Computer geeks rabidly anticipate any opportunity to beef up their rigs, but there’s usually a high energy consumption rate associated with making use of the latest and greatest hardware. Hoping to bridge the gap between blazing speeds and unwieldy energy consumption, Samsung has announced the mass production of the industry’s first green four gigabit (Gb) DDR3 devices employing 40 nanometer (nm) class process technology.
Samsung, who only recently completed customer evaluations for its 30nm-class DRAM, first introduced 40nm-class DDR3 last July. “Now, in just seven more months, we have introduced an ultra-low power ‘Green Memory’,” says Dong-Soo Jun, executive vice president, memory marketing, Samsung Electronics, “the 4Gb DDR3, which is double the density of its predecessor.”
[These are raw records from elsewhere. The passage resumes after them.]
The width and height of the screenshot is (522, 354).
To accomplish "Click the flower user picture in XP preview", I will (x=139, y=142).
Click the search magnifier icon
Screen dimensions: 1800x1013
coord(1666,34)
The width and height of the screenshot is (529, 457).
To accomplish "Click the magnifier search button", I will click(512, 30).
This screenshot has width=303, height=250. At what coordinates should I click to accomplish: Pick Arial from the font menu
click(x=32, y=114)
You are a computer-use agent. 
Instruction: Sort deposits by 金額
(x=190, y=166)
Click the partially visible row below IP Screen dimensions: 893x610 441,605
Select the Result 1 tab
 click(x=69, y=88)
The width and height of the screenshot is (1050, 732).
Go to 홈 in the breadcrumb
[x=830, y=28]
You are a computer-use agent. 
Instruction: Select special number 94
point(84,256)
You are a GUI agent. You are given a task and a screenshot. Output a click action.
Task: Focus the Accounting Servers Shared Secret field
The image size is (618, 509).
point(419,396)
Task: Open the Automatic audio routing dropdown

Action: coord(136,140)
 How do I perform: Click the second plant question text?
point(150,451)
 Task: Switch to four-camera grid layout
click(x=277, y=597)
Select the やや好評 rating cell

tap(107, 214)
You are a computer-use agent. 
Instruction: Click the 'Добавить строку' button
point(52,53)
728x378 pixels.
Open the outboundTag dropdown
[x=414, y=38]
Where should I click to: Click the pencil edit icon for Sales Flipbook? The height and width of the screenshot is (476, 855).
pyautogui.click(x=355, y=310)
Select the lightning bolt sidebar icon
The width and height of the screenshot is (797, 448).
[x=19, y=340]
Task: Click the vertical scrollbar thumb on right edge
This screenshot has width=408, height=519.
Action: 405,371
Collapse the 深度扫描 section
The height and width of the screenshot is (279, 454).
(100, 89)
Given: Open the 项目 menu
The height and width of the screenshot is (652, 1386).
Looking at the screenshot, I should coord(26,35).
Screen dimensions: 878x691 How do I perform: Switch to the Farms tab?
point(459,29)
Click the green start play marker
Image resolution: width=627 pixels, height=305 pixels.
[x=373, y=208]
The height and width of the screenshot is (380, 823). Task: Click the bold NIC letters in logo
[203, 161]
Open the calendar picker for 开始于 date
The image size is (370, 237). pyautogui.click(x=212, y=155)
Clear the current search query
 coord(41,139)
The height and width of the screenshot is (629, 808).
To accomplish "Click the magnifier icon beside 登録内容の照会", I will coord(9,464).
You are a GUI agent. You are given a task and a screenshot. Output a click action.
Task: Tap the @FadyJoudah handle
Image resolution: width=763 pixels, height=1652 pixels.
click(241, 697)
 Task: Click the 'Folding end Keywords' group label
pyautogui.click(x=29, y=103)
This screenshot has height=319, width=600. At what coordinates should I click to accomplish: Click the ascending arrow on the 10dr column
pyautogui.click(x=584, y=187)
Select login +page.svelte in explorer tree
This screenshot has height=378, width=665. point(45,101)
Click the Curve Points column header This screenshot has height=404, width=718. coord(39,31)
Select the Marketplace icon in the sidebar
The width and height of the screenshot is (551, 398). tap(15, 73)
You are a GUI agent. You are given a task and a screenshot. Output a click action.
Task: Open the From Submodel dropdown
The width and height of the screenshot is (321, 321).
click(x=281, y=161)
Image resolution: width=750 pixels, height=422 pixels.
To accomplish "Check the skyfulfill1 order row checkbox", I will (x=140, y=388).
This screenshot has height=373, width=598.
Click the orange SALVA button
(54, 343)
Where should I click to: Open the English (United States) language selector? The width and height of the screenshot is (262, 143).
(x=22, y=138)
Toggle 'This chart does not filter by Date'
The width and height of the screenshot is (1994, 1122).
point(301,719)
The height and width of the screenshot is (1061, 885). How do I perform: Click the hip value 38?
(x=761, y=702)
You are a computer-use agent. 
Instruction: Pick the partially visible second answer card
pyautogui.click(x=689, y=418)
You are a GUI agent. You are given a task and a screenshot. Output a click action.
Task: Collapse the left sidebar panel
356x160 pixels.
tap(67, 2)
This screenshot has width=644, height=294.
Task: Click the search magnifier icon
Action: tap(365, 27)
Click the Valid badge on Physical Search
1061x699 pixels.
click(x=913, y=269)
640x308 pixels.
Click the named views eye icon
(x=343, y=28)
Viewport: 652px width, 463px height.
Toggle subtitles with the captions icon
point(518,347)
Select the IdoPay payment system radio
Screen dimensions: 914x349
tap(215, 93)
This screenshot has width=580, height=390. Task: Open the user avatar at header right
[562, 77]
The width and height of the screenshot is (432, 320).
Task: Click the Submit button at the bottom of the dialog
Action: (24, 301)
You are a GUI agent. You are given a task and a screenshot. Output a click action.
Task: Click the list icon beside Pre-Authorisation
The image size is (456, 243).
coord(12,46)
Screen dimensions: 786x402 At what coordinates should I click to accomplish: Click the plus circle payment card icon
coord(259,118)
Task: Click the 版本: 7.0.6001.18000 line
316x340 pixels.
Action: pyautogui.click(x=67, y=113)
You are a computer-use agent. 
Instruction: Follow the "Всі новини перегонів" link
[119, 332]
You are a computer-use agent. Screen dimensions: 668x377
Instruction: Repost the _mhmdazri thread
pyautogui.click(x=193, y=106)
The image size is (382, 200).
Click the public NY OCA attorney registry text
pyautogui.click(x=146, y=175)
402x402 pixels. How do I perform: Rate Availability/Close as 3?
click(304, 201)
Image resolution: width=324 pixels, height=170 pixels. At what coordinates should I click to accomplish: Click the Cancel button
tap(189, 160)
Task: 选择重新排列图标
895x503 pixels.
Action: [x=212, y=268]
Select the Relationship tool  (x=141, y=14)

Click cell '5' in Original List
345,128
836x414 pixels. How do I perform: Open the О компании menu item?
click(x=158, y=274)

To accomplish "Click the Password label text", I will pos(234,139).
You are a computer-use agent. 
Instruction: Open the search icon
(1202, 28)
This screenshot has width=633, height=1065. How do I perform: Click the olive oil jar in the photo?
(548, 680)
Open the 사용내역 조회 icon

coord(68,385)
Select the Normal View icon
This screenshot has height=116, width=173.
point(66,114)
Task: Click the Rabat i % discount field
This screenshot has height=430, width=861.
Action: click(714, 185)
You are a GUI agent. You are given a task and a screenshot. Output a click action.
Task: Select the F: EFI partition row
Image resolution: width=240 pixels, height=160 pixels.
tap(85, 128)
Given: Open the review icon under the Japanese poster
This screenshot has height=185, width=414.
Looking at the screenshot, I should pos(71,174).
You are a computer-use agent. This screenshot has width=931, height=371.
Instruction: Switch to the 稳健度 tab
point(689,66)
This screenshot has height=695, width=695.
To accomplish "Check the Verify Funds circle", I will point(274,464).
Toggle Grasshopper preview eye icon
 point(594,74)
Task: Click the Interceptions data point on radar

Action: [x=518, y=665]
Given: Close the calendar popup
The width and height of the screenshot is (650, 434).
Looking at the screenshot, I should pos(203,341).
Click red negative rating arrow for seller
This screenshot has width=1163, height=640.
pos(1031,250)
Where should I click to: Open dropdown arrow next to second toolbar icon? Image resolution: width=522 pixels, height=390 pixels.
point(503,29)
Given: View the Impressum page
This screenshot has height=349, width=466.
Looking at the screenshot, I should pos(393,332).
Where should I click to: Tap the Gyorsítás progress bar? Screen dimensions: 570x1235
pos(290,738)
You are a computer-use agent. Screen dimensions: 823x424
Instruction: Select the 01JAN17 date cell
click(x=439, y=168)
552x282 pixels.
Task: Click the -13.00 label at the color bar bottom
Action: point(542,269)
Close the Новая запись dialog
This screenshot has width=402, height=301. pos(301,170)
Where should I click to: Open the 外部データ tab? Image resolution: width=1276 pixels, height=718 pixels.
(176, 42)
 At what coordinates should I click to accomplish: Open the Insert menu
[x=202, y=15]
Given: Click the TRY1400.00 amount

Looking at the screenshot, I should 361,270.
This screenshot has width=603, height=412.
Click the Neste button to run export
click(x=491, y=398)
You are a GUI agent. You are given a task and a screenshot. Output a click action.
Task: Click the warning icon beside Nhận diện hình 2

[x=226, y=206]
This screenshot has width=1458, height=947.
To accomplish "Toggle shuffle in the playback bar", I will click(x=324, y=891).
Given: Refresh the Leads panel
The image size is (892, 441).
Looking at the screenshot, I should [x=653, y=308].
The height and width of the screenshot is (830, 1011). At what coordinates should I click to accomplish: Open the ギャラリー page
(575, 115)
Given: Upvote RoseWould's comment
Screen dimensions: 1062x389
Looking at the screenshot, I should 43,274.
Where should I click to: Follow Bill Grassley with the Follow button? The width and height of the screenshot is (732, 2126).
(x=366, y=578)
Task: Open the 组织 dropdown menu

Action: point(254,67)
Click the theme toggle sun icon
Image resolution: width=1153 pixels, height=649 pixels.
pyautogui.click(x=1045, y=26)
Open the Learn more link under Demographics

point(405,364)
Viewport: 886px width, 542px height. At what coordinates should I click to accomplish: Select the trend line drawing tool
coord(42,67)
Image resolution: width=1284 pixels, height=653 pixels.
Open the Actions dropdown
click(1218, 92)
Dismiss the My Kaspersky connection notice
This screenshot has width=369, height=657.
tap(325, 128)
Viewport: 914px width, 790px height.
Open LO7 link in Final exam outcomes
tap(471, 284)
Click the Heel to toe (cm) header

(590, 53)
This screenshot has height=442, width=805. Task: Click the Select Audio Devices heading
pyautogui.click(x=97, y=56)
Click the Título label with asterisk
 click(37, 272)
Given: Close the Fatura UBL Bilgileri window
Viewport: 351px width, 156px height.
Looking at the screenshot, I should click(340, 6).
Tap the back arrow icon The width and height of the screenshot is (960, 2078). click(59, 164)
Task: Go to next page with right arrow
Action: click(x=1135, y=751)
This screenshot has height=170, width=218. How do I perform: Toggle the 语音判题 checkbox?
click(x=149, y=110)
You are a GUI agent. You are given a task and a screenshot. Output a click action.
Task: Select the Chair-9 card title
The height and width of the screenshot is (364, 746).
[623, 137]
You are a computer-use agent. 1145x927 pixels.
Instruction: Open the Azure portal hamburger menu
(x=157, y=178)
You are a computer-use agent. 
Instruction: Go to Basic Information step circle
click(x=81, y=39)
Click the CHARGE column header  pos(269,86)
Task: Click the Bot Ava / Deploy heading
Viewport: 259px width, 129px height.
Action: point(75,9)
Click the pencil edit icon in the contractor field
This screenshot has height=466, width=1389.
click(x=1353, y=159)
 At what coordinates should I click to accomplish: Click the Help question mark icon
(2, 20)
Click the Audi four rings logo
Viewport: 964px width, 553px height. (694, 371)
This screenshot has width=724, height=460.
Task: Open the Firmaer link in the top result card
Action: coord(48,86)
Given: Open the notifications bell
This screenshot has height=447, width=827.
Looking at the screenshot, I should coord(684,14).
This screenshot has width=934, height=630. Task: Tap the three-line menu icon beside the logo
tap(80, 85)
What does this mean for tech heads who spend hours every day perusing New Egg and other hardware vendors? High performance ratings and significant power savings for high-end notebooks, servers, and data centers. Specifically, the 40nm-class Green DDR3 consumes only 36W, boasting 83 percent savings over the 60nm-class 1Gb DDR2 module. In terms of specs, 4Gb DDR3 boosts the amount of memory for use in servers to 32 gigabytes per module, approximately twice the maximum density found in modules utilizing 2Gb components. The production of 4Gb DDR3 will see Samsung begin a migration of more than 90 percent of its DDR DRAM production to 40nm-class process technology in an effort to provide customers with “the most cost-efficient DRAM component available today.”